::: Texto extraído

Concurría a las reuniones, pero no recibía bendición alguna; me parecía como si me seguía la maldición de Dios. Y, sin embargo, en medio de todo eso pude ver que Dios me amaba.
Satanás me tentó a que pecara, a que maldijese a Dios y muriera, como le aconsejó a Job su mujer; mas la gracia y misericordia de Dios me acompañaron, y me ayudaron a decir “no”, y a decirle al Diablo que yo no quería pecar, y que aunque tuviese que ir al infierno, iría allí amando a Jesús y procurando conseguir que otros confíen en él y le obedezcan, y que en el propio infierno declararía que la sangre de Jesucristo puede limpiar de todo pecado. Me creí condenado. Aquellos terribles pasajes de las Escrituras en Hebreos 6 y 10, parecían describir cabalmente mi caso y dije: “He perdido mi oportunidad para siempre”. Pero el amor de Dios es más alto que los altos cielos y más profundo que el insondable mar.
Al cabo de veintiocho días me sacó de ese terrible pozo lleno de lodo, con estas palabras: “Puedes estar seguro que todos aquellos pensamientos que producen intranquilidad, no proceden de Dios, que es el Príncipe de Paz, sino del Diablo, o del amor propio, o del alto concepto que tenemos de nosotros mismos”.
Lo comprendí con la rapidez del pensamiento. Dios es el Príncipe de Paz; sus pensamientos son pensamientos de paz y no de mal para darnos un fin desesperado. Vi que no estaba hinchado de amor propio ni tenía un alto concepto de mi persona, sino que ansiaba desprenderme de mí mismo. Comprendí entonces que el Diablo me estaba engañando, e instantáneamente me pareció como si un gran monstruo marino que me oprimía hubiese aflojado sus tentáculos, dejándome completamente libre.

::::::
::: Registros disponibles

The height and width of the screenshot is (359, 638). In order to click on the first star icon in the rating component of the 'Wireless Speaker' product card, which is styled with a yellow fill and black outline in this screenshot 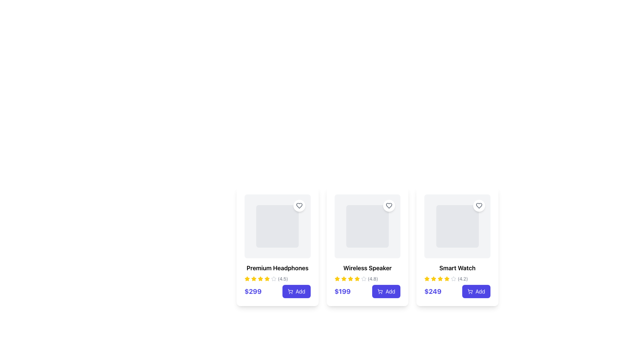, I will do `click(337, 279)`.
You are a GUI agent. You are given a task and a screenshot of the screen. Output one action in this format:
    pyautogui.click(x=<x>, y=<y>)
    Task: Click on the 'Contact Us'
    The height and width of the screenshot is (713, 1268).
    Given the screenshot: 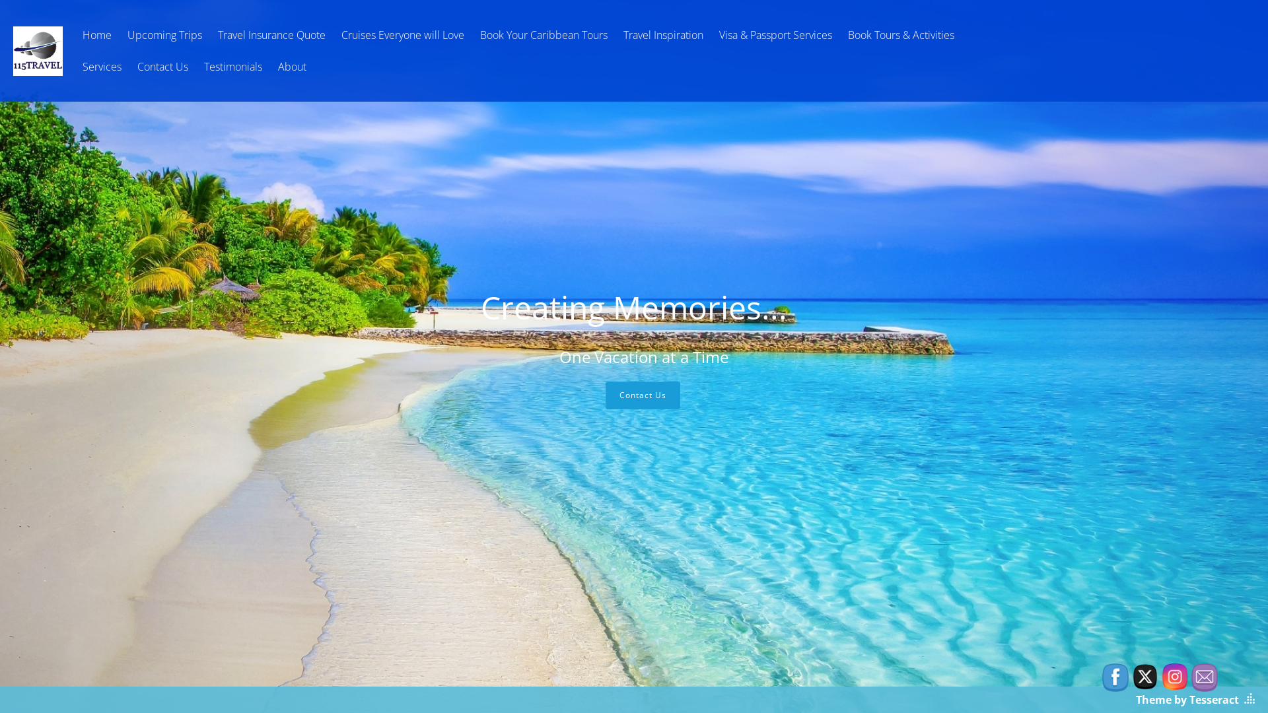 What is the action you would take?
    pyautogui.click(x=642, y=394)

::::::

▶ **Acciones a realizar**
[1] Resume en dos oraciones el texto extraído.
[2] Convierte en una lista numerada las líneas de los registros que van desde la línea que contiene "You are a GUI" hasta la línea que contiene "The height and width of the screenshot is (713, 1268).", sin incluir las líneas en blanco.

▶ **Resultados obtenidos**
[1] Quien narra asistía a las reuniones sin recibir bendición alguna, resistió la tentación de Satanás de pecar y maldecir a Dios, y llegó a creerse condenado al leer los pasajes de Hebreos 6 y 10. Al cabo de veintiocho días, unas palabras sobre Dios como Príncipe de Paz le hicieron ver que todo era un engaño del Diablo, y se sintió completamente libre.

[2]
1. You are a GUI agent. You are given a task and a screenshot of the screen. Output one action in this format:
2.     pyautogui.click(x=<x>, y=<y>)
3.     Task: Click on the 'Contact Us'
4.     The height and width of the screenshot is (713, 1268).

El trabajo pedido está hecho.